坂道では自転車を降りて

言葉と裏腹に、俺の身体がまた熱くなり始める。胸に何かがこみ上げて来て、思わず彼女の頭を抱いた。
「ごめん。本当にごめん。」
「ううん。私が暴れたからいけないの。だから、気にしないで。」
彼女は身体を強ばらせていた。いつもならすぐに柔らかくなる彼女の身体が、いつまで抱き締めても柔らかくならない。
「ごめん。」
もう一度言って、彼女の顔を覗き込むと、彼女はポロリと涙をこぼした。俺が慌てていると、彼女も慌てて弁解した。
「ちがうの。神井くんのせいじゃないの。勉強しないといけないのに、全然、進まないから、なんか、悔しいと言うか、不安で。。。」
 勉強がちっとも捗らないのも、考えてみれば無理も無かった。それを彼女自身も不安に思っていたんだ。

 そのままシクシク泣くかと思ったが、彼女はへへっと笑うと「今日はもう帰るね。おうちでがんばる。」と言った。俺は彼女をぎゅっと抱き締めてキスしたくてたまらなくなったけど、それ以上彼女に触ることは怖くてできなかった。

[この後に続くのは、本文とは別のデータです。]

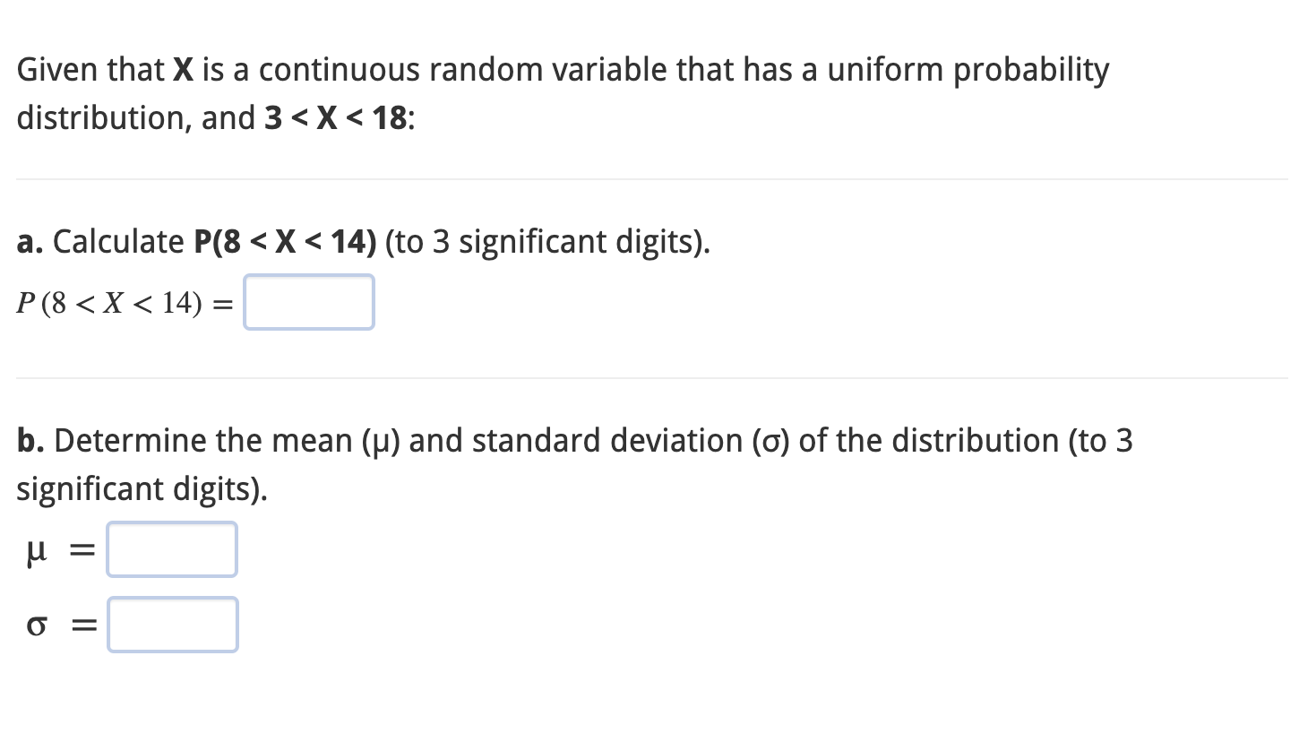Click the μ symbol next to its input box
This screenshot has height=742, width=1299.
click(35, 553)
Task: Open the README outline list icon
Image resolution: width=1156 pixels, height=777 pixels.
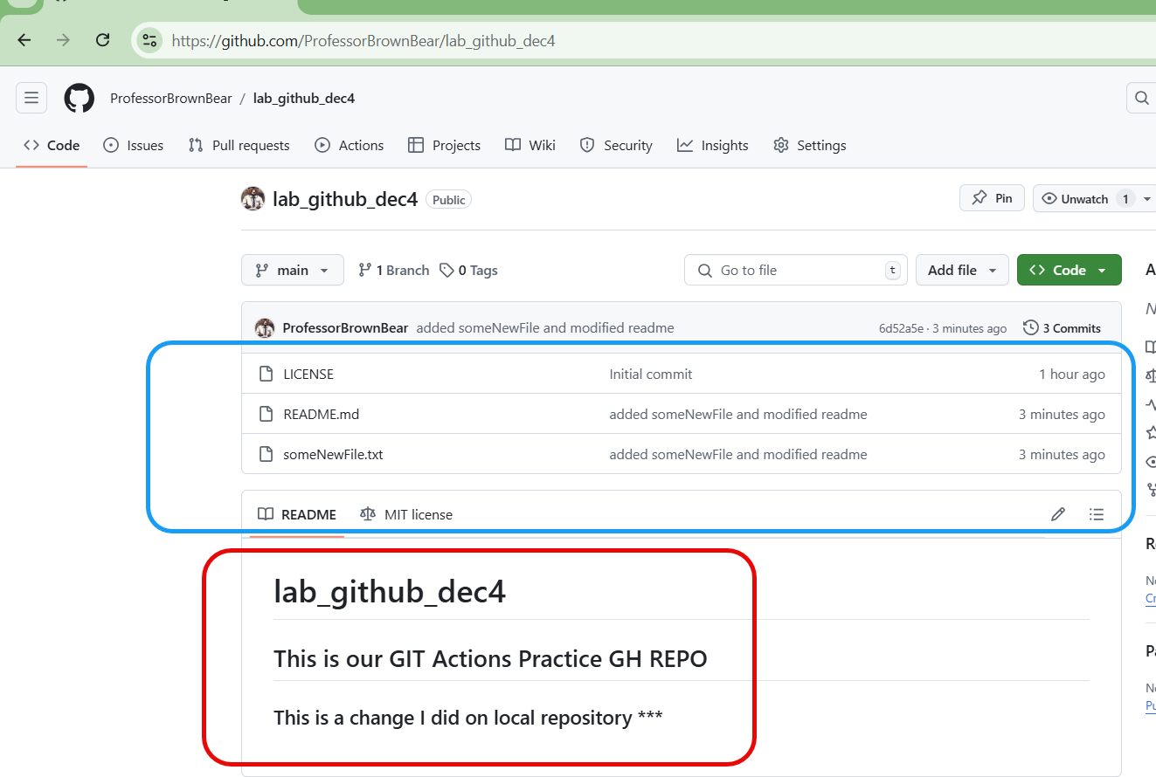Action: [x=1097, y=514]
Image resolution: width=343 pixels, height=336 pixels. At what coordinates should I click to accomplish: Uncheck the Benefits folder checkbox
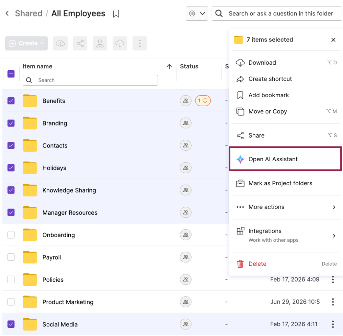click(x=11, y=101)
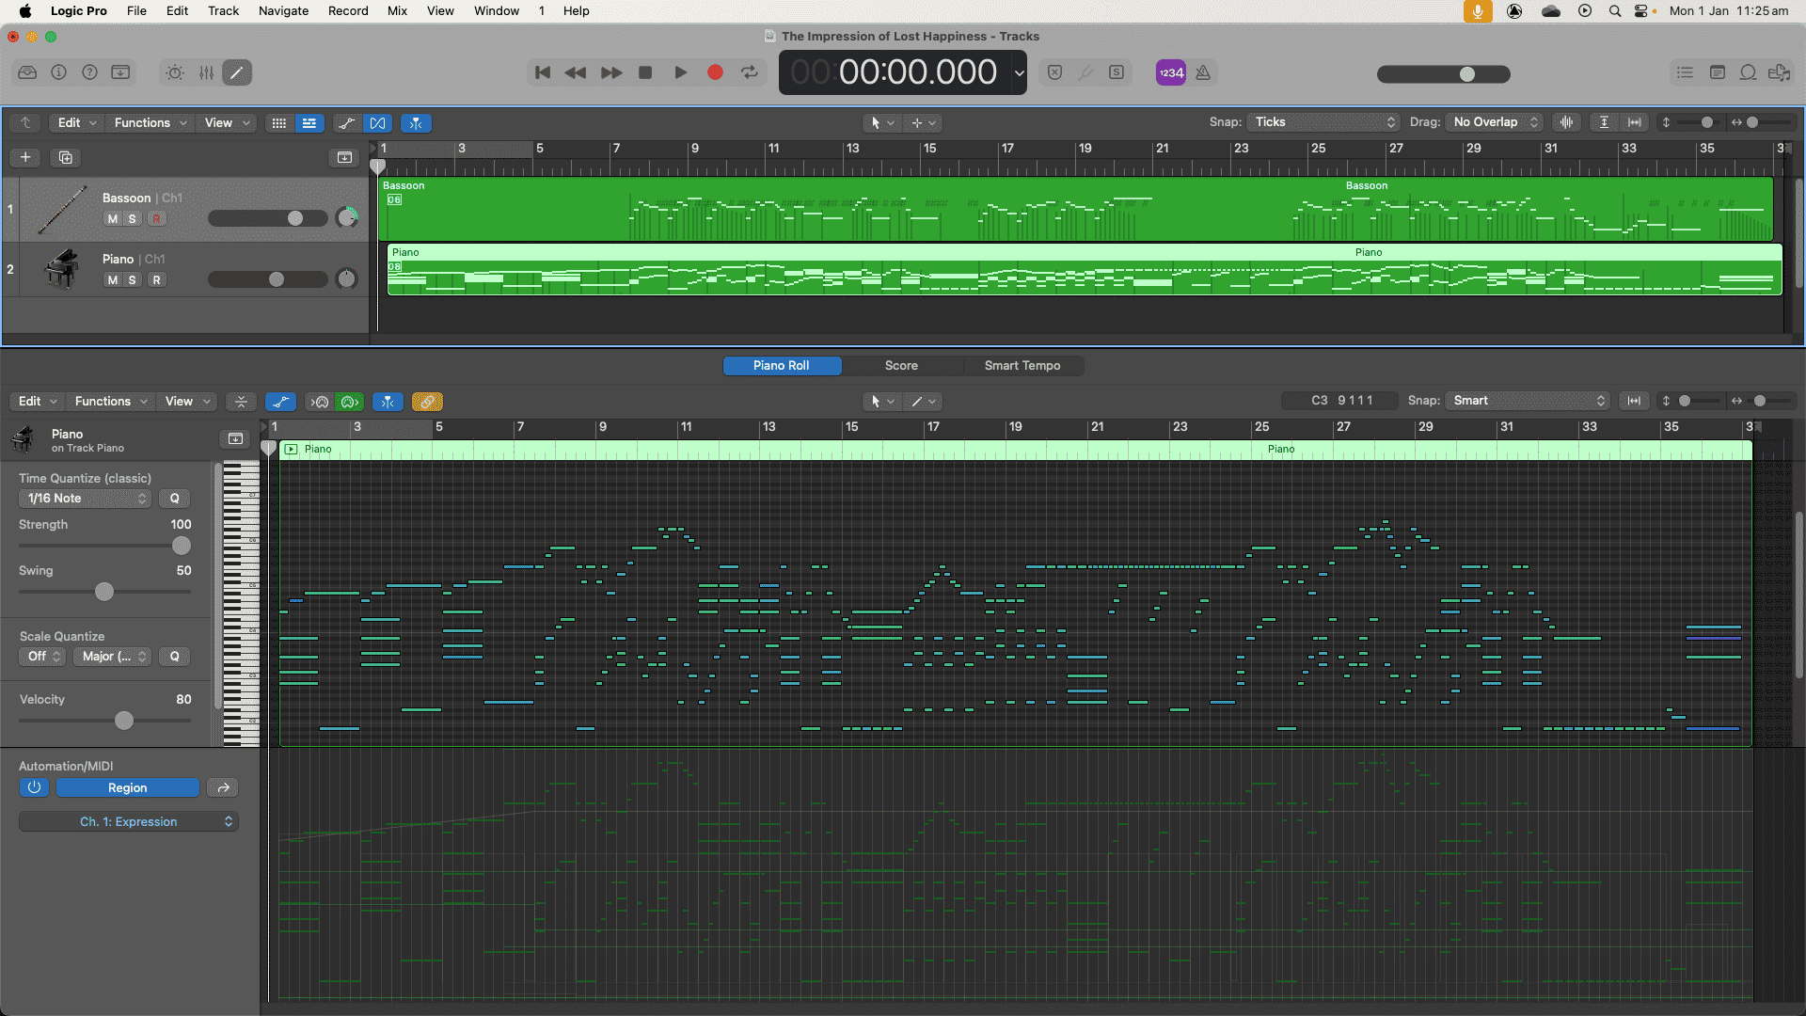Click the Automation/MIDI region button

point(128,786)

 俺の部屋を出る時、ドアの前で振り向いた彼女は、多分、俺が抱き締めるのを待っていたんだと思う。でも、俺が迷っている間にドアを開けて出て行ってしまった。どう考えても、今のは抱き締めてやるべきだった。鞄を抱き締めながら不安そうな顔のまま帰って行った彼女を見送りながら、自己嫌悪で唸ってしまった。